[[ Data records, beginning ]]

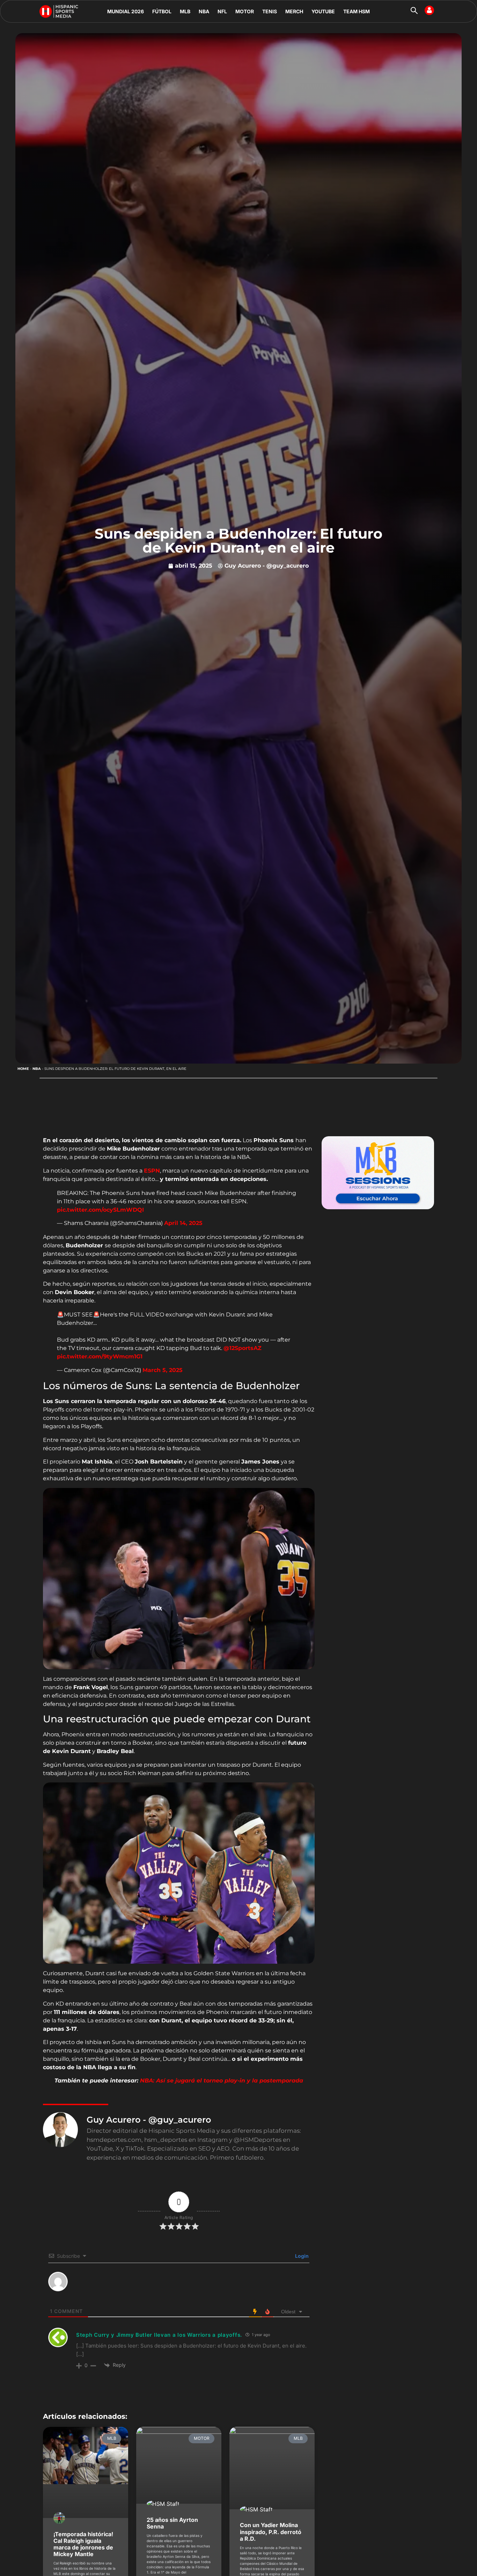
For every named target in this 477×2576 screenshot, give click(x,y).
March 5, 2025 (162, 1370)
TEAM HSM (356, 11)
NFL (222, 11)
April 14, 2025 (183, 1223)
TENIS (269, 11)
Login (301, 2256)
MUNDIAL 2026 (125, 11)
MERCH (294, 11)
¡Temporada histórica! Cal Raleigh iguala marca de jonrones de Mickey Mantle (83, 2544)
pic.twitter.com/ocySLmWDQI (100, 1209)
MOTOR (244, 11)
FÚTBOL (161, 11)
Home (23, 1068)
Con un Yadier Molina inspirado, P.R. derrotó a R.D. (270, 2532)
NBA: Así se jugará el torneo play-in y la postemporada (221, 2080)
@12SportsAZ (242, 1348)
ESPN (152, 1170)
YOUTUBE (323, 11)
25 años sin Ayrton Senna (172, 2523)
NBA (204, 11)
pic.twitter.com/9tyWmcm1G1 (99, 1356)
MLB (185, 11)
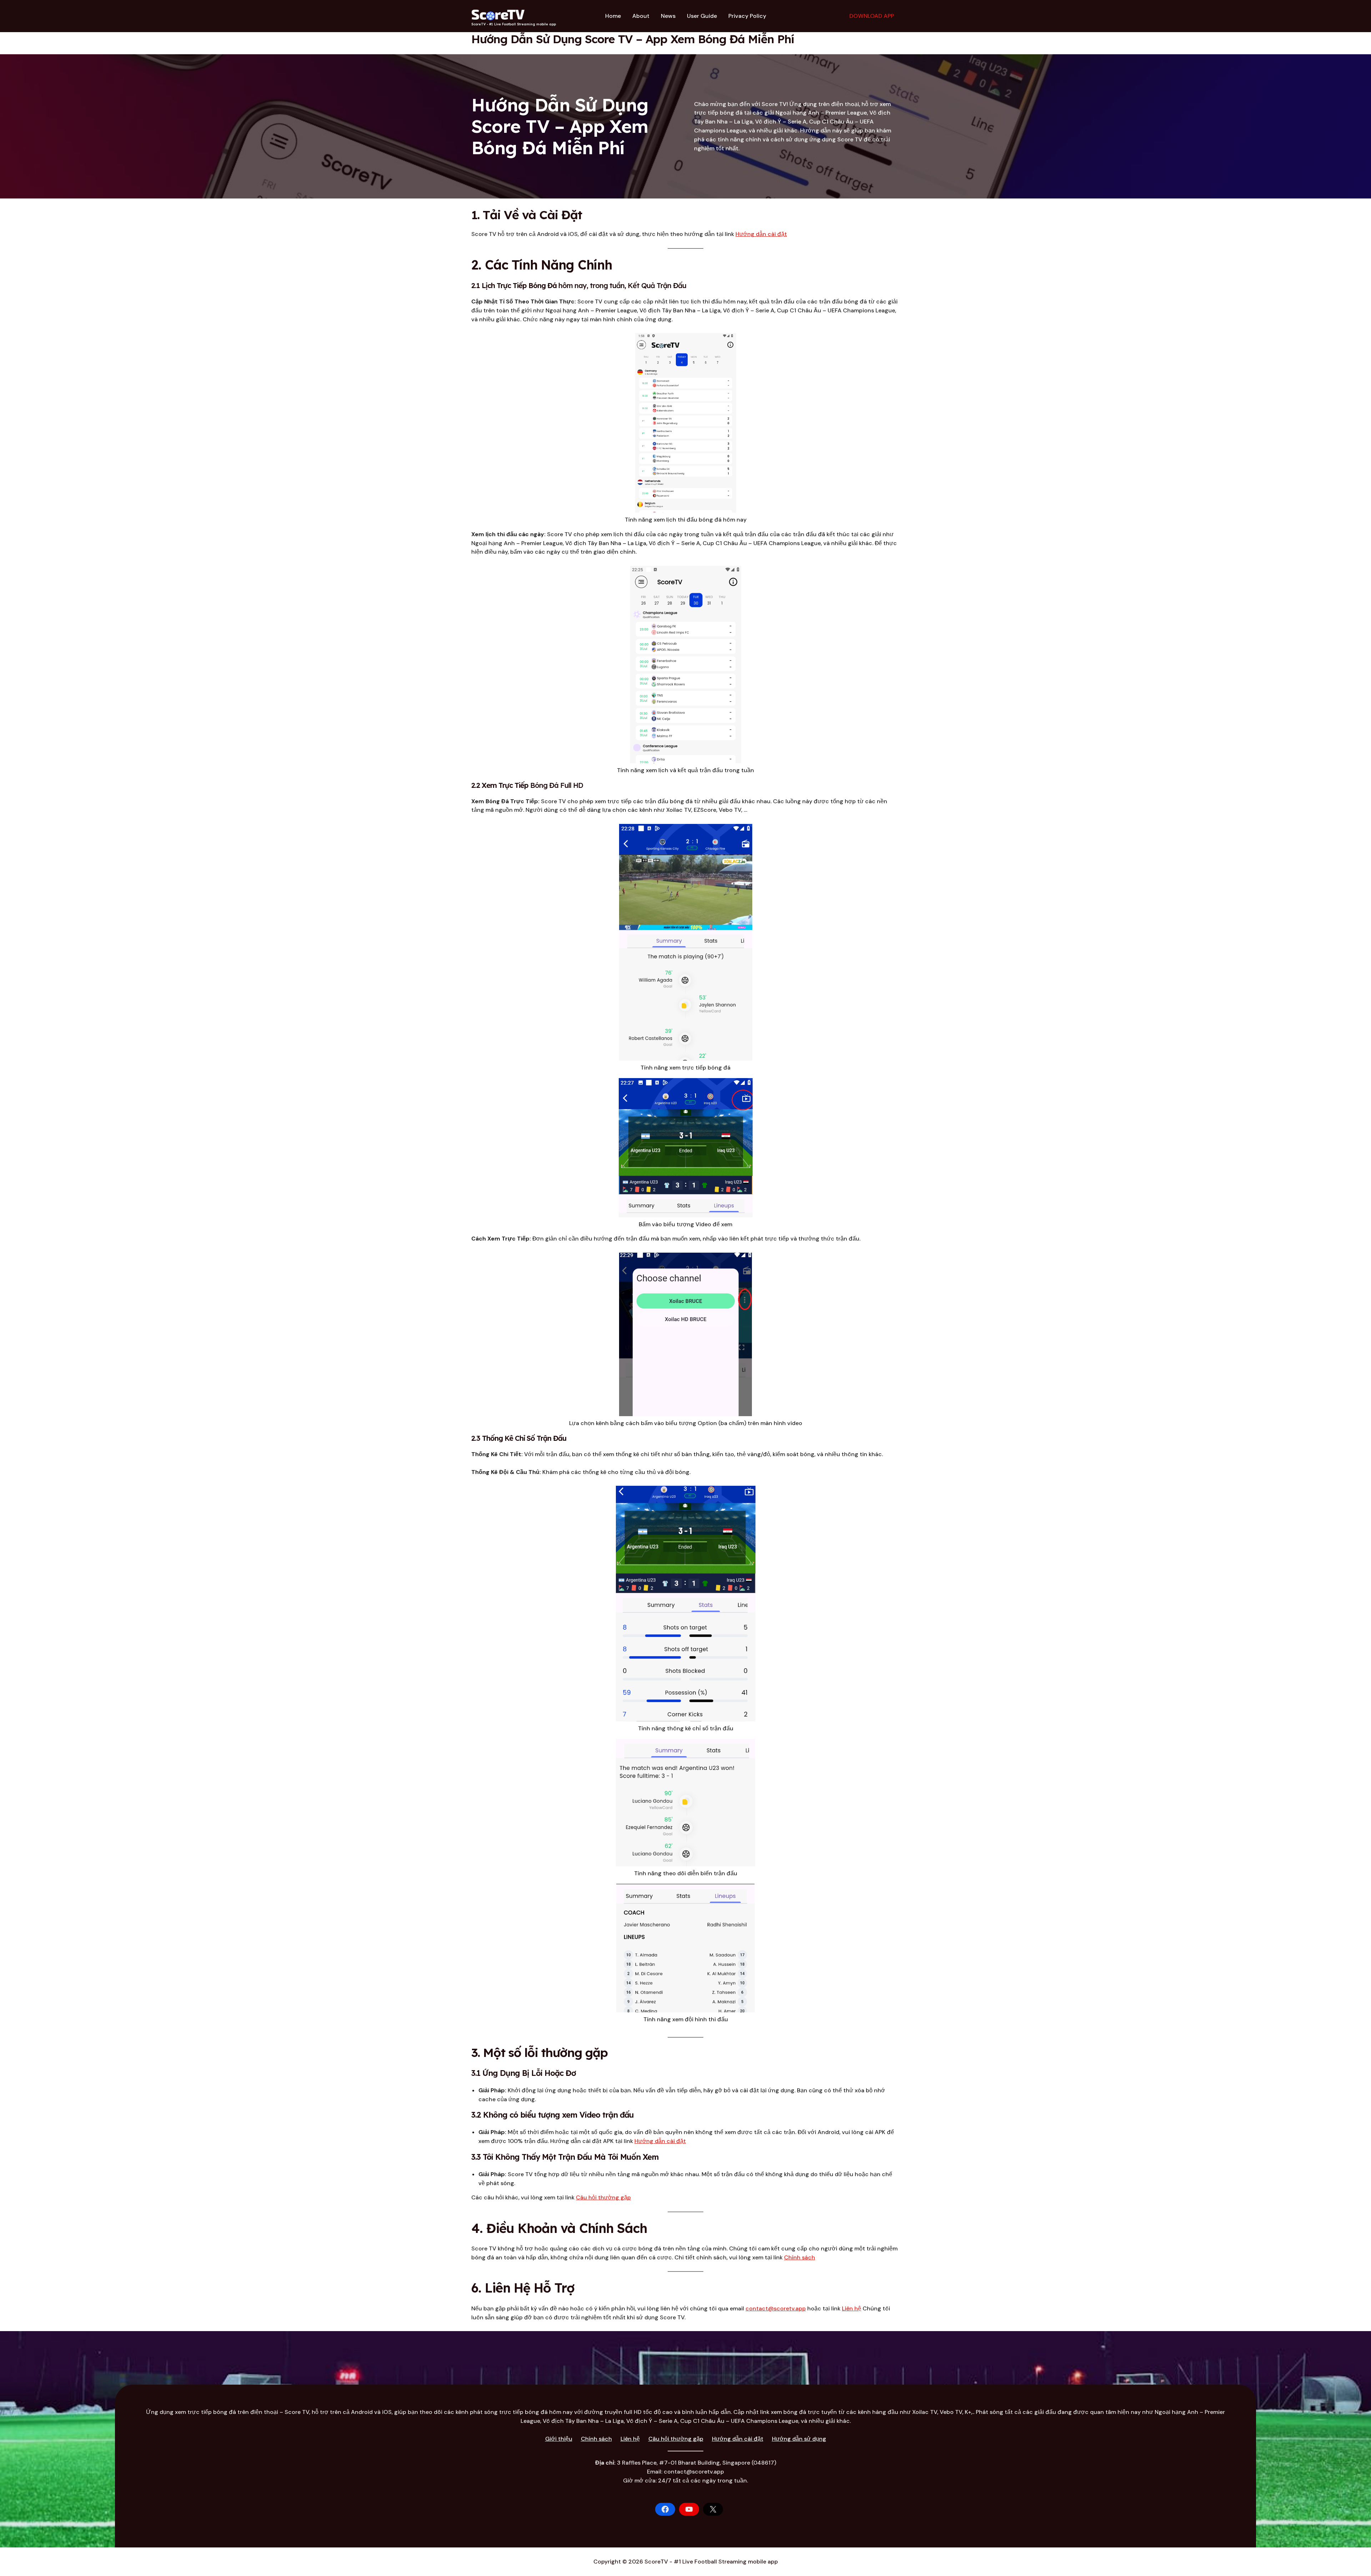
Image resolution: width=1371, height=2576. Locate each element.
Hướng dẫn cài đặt (761, 234)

[[ Data records, end ]]

◆ **About this exercise**
What is needed is the listing above, repeated verbatim, without its images.

◆ **The answer**
For every named target in this 477×2576 screenshot, give click(x,y).
March 5, 2025 (162, 1370)
TEAM HSM (356, 11)
NFL (222, 11)
April 14, 2025 (183, 1223)
TENIS (269, 11)
Login (301, 2256)
MUNDIAL 2026 (125, 11)
MERCH (294, 11)
¡Temporada histórica! Cal Raleigh iguala marca de jonrones de Mickey Mantle (83, 2544)
pic.twitter.com/ocySLmWDQI (100, 1209)
MOTOR (244, 11)
FÚTBOL (161, 11)
Home (23, 1068)
Con un Yadier Molina inspirado, P.R. derrotó a R.D. (270, 2532)
NBA: Así se jugará el torneo play-in y la postemporada (221, 2080)
@12SportsAZ (242, 1348)
ESPN (152, 1170)
YOUTUBE (323, 11)
25 años sin Ayrton Senna (172, 2523)
NBA (204, 11)
pic.twitter.com/9tyWmcm1G1 (99, 1356)
MLB (185, 11)
Image resolution: width=1371, height=2576. Locate each element.
Hướng dẫn cài đặt (761, 234)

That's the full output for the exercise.